--- EXCERPTED PASSAGE Enclosed Below ---

You could argue that the most dangerous “drug” in the world is the venom from a jellyfish known as the Sea Wasp, whose sting can kill a human being in four minutes—up to 100 humans at a time. Potassium chloride, which is used to trigger cardiac arrest and death in the 38 states of the U.S. that enforce the death penalty is also pretty deadly . But when it comes to prescription drugs that are not only able to kill you but can drag out the final reckoning for years on end, with worsening misery at every step of the way, it is hard to top the benzodiazepines. And no "benzo" has been more lethal to millions of Americans than a popular prescription drug called Klonopin.

Klonopin is the brand name for the pill known as clonazepam, which was originally brought to market in 1975 as a medication for epileptic seizures. Since then, Klonopin, along with the other drugs in this class, has become a prescription of choice for drug abusers from Hollywood to Wall Street. In the process, these Schedule III and IV substances have also earned the dubious distinction of being second only to opioid painkillers like OxyContin as our nation's most widely abused class of drug.

--- End of Enclosed EXCERPTED PASSAGE ---

Reproduce the part of the Klonopin passage that opens with the words containing "You could argue" and closes with "drug called Klonopin.".

--- RECORD EXCERPTS Enclosed Below ---

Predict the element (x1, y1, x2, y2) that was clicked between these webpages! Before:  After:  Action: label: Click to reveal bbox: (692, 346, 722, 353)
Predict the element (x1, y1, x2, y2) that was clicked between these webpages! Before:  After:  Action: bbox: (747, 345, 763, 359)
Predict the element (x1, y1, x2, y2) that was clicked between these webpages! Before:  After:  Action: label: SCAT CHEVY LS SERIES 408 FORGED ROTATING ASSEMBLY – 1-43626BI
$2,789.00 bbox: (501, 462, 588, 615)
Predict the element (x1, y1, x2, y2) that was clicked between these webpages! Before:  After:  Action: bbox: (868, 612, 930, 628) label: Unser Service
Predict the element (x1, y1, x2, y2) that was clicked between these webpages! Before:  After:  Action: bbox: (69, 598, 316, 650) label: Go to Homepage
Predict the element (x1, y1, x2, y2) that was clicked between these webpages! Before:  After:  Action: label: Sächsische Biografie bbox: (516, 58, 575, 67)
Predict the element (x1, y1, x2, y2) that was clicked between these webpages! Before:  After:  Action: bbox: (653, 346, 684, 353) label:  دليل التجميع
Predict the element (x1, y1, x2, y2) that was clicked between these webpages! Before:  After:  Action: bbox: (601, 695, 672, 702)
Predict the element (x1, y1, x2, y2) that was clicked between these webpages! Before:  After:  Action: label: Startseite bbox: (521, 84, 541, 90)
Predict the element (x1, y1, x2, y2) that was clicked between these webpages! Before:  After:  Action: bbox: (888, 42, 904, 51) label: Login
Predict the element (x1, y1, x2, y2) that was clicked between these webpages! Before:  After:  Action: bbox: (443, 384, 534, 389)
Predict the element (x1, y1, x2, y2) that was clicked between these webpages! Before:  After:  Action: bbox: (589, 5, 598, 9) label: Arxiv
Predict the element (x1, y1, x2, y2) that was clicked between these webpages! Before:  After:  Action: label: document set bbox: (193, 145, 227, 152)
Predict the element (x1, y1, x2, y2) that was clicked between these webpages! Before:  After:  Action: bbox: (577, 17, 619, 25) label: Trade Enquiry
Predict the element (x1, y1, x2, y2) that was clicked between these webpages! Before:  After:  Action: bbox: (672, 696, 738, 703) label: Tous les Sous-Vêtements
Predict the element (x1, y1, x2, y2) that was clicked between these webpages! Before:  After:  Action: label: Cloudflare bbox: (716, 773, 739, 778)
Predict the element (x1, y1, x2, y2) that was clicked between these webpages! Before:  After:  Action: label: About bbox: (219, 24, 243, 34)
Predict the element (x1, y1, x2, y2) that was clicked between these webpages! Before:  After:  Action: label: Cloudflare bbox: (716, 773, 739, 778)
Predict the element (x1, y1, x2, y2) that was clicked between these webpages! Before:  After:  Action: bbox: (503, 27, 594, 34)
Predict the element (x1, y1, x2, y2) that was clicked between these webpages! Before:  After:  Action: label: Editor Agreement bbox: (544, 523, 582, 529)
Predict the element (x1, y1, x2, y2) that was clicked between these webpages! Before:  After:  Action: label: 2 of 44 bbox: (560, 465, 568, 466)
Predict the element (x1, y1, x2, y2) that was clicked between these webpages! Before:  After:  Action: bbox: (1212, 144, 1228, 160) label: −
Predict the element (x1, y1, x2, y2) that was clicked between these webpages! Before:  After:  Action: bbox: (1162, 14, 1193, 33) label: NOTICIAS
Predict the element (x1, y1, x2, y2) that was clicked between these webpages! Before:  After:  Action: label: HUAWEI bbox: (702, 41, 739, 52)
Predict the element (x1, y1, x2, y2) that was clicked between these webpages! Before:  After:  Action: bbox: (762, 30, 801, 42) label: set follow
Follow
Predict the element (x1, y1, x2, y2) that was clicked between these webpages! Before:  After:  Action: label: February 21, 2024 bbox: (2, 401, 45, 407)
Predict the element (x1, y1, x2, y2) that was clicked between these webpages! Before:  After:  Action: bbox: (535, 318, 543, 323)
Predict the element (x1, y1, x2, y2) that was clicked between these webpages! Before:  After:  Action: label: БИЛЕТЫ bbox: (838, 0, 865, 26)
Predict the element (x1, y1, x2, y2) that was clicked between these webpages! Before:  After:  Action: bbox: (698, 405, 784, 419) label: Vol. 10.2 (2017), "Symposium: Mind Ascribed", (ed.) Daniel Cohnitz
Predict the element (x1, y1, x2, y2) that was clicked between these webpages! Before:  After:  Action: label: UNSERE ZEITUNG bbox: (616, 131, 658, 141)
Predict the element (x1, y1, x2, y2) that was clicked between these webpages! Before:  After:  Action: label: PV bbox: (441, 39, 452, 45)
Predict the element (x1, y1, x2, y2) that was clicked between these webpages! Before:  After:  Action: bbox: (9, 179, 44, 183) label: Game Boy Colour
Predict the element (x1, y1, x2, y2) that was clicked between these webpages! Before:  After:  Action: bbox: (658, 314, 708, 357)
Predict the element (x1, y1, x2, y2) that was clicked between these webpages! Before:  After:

--- End of Enclosed RECORD EXCERPTS ---

• _ANSWER BOX_:
You could argue that the most dangerous “drug” in the world is the venom from a jellyfish known as the Sea Wasp, whose sting can kill a human being in four minutes—up to 100 humans at a time. Potassium chloride, which is used to trigger cardiac arrest and death in the 38 states of the U.S. that enforce the death penalty is also pretty deadly . But when it comes to prescription drugs that are not only able to kill you but can drag out the final reckoning for years on end, with worsening misery at every step of the way, it is hard to top the benzodiazepines. And no "benzo" has been more lethal to millions of Americans than a popular prescription drug called Klonopin.